>> START
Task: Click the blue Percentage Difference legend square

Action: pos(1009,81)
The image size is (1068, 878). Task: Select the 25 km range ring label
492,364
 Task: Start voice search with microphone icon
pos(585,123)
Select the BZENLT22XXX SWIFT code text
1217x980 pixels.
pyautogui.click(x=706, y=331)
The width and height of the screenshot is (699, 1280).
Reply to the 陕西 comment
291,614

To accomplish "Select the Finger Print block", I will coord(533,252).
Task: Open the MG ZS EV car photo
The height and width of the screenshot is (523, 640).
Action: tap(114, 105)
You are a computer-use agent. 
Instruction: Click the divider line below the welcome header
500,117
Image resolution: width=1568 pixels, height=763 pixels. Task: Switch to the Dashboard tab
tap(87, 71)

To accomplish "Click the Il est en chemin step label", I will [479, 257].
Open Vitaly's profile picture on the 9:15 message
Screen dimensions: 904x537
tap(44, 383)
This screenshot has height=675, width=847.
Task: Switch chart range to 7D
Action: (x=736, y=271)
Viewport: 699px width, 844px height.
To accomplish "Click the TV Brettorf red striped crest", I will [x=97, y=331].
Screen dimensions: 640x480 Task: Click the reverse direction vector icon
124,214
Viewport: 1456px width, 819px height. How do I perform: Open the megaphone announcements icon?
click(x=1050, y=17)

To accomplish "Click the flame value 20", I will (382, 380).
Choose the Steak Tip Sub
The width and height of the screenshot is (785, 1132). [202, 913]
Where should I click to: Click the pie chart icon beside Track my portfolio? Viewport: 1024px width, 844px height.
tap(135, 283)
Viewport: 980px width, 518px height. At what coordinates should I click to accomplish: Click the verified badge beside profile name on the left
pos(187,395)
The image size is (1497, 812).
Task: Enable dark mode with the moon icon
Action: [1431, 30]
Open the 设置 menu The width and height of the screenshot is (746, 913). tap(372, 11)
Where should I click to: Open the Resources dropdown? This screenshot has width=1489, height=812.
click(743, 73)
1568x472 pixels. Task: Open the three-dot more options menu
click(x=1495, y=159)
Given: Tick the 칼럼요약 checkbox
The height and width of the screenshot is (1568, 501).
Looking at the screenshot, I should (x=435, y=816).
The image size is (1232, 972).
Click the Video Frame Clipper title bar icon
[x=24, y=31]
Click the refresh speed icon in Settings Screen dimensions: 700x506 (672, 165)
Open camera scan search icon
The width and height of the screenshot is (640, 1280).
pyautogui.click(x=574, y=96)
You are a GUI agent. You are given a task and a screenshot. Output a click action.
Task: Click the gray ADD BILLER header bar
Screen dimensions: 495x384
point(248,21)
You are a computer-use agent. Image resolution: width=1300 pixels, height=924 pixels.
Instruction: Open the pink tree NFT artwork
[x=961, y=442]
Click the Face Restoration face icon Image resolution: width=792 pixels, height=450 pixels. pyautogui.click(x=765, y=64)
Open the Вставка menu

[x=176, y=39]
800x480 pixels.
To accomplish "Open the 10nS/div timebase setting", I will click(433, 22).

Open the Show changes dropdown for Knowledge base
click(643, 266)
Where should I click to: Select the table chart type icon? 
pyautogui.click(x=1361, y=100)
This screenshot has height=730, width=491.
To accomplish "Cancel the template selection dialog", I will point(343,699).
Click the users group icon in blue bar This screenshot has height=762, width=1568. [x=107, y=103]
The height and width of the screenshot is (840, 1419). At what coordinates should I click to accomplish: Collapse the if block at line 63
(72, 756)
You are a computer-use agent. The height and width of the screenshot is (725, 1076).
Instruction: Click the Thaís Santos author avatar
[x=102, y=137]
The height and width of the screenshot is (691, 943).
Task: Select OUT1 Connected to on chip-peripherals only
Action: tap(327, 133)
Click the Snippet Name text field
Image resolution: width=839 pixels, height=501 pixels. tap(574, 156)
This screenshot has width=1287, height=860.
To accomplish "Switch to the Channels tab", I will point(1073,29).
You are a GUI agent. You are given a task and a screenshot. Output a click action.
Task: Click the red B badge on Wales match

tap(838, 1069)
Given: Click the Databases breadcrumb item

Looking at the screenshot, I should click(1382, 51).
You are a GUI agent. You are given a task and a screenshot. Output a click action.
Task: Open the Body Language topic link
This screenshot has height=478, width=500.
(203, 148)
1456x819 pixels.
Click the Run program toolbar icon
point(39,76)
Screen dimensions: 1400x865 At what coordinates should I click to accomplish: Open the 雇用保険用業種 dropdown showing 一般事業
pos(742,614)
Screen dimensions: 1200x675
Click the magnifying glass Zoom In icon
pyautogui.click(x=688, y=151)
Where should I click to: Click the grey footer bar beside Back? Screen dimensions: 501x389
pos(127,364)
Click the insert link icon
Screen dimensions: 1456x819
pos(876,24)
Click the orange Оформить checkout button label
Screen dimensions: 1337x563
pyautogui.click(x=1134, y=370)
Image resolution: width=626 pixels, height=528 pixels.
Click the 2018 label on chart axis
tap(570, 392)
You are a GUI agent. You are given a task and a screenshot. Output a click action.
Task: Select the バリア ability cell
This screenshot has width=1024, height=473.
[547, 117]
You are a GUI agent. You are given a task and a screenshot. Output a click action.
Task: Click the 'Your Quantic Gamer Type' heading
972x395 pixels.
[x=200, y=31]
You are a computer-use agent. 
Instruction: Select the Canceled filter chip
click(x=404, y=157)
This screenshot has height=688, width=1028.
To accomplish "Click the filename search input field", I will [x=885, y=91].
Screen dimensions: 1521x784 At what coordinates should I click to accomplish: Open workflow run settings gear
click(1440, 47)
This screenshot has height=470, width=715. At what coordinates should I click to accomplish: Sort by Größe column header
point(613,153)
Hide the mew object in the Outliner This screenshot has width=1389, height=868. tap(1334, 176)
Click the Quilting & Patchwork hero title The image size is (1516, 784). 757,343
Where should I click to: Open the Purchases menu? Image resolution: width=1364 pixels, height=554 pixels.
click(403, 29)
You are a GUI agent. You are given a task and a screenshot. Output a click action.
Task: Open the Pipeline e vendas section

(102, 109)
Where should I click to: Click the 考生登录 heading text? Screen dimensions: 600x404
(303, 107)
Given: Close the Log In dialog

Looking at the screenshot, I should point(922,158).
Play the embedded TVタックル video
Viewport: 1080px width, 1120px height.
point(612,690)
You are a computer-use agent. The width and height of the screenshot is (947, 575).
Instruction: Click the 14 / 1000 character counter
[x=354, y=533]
>> END
YOUR INSTRUCTIONS: Write the data from the line with "You are a computer-use agent. Image" up to and including the line with "[x=961, y=442]" as a JSON list of strings, one string per line, leaving out blank lines.

IN RESPONSE:
[
  "You are a computer-use agent. Image resolution: width=1300 pixels, height=924 pixels.",
  "Instruction: Open the pink tree NFT artwork",
  "[x=961, y=442]"
]